== DATASET ENTRIES

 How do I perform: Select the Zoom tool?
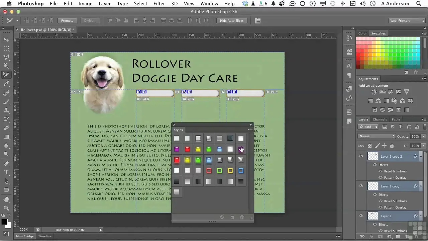pyautogui.click(x=6, y=208)
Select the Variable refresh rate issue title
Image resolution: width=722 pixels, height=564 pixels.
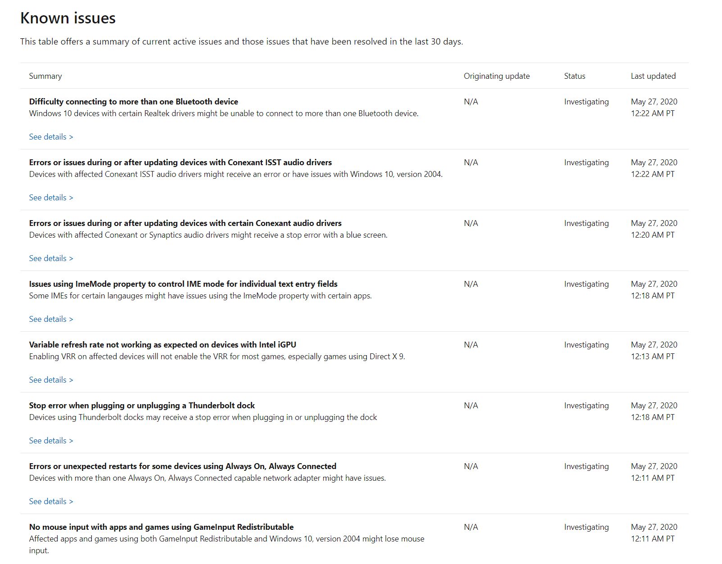point(162,345)
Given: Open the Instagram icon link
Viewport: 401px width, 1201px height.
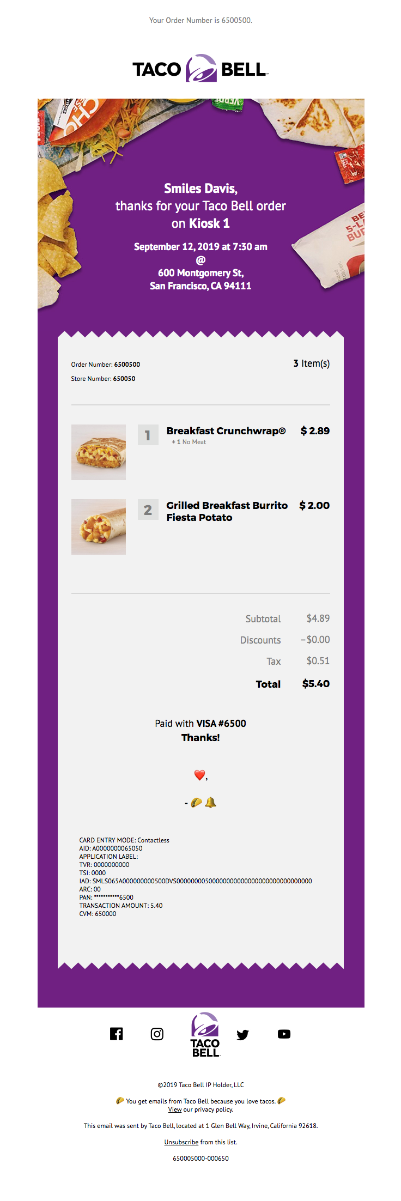Looking at the screenshot, I should tap(157, 1034).

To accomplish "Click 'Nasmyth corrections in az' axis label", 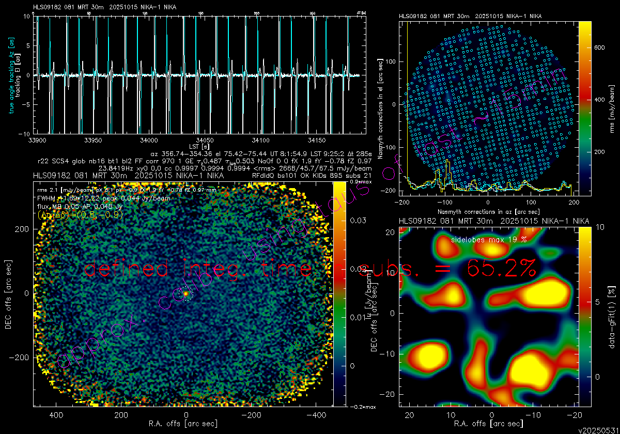I will 489,212.
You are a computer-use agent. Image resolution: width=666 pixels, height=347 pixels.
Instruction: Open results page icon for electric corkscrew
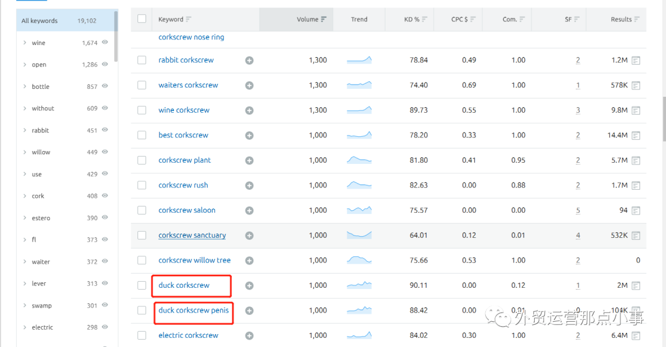[636, 336]
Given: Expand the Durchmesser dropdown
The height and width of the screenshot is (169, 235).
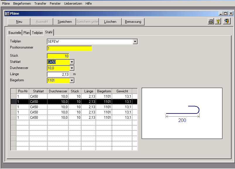Looking at the screenshot, I should click(72, 68).
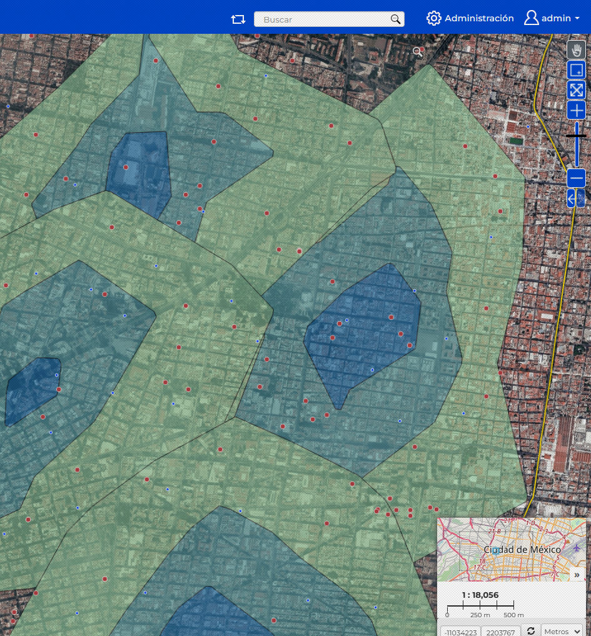The image size is (591, 636).
Task: Activate the zoom-to-box rectangle tool
Action: [x=576, y=70]
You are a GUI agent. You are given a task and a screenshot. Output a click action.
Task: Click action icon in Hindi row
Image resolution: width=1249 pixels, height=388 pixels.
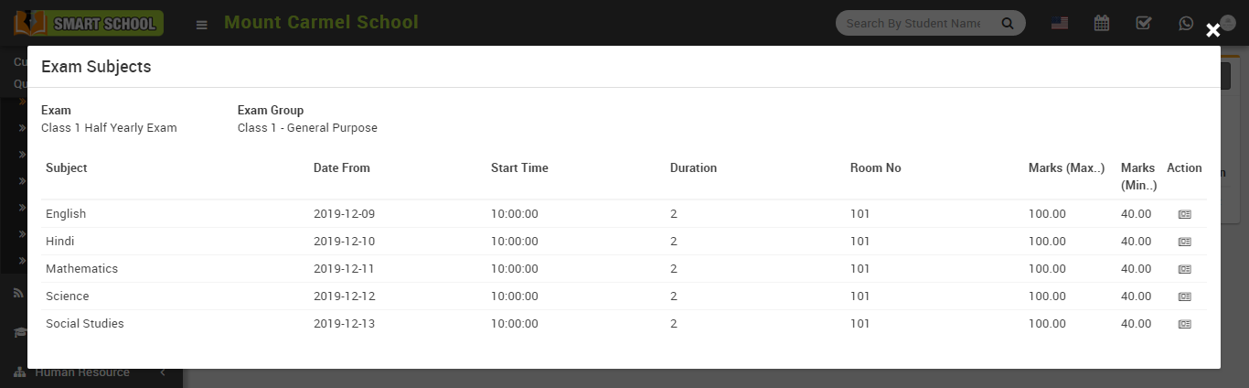click(1184, 242)
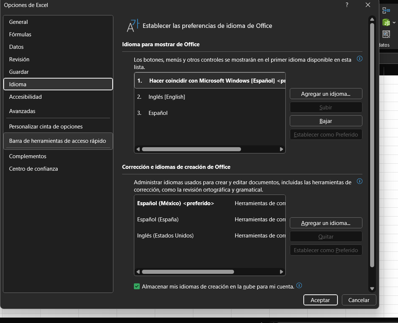Click the Aceptar button
The height and width of the screenshot is (323, 398).
320,300
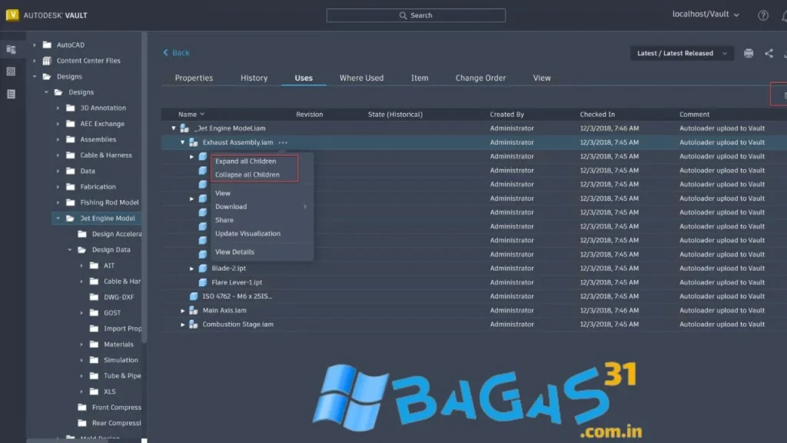This screenshot has width=787, height=443.
Task: Select the Fishing Rod Model folder
Action: 109,202
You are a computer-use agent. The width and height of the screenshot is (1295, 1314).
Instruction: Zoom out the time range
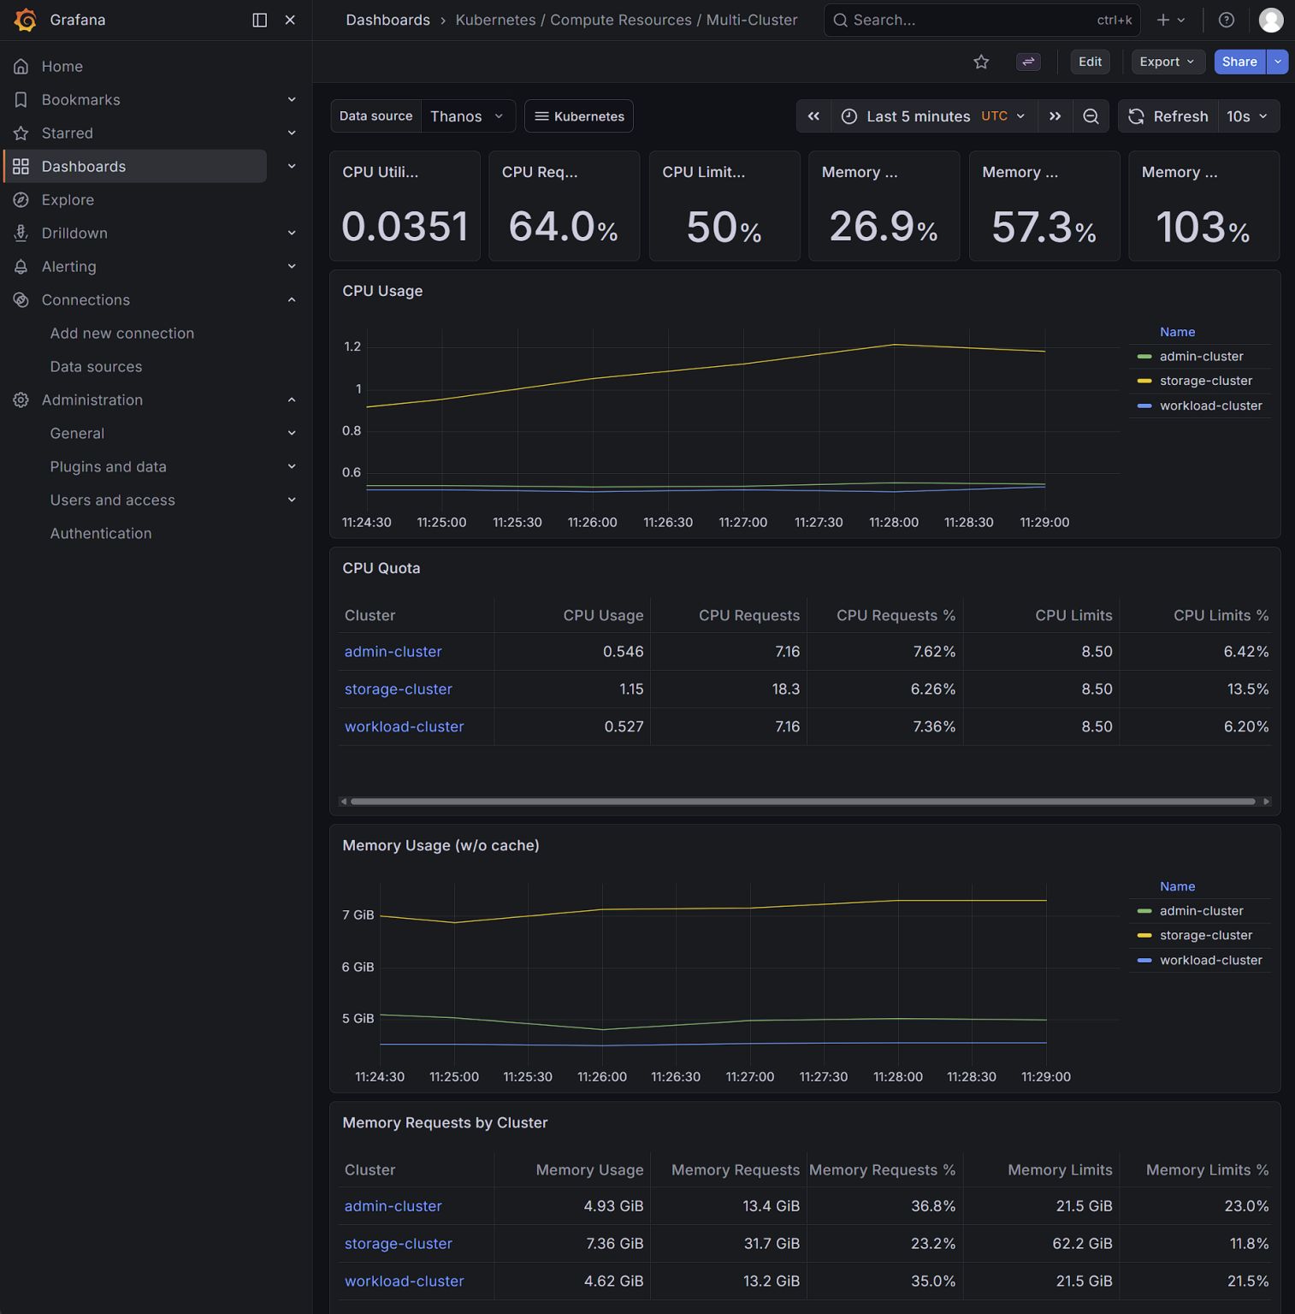(x=1091, y=116)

====

- TASK DETAILS: Copy out, from the data above, each line where the string "agent" is present.

- PROBLEM SOLUTION:
You are a computer-use agent. Image resolution: width=666 pixels, height=347 pixels.
You are a GUI agent. You are given a task and a screenshot. Output a click action.
You are a computer-use agent. The width and height of the screenshot is (1295, 1314).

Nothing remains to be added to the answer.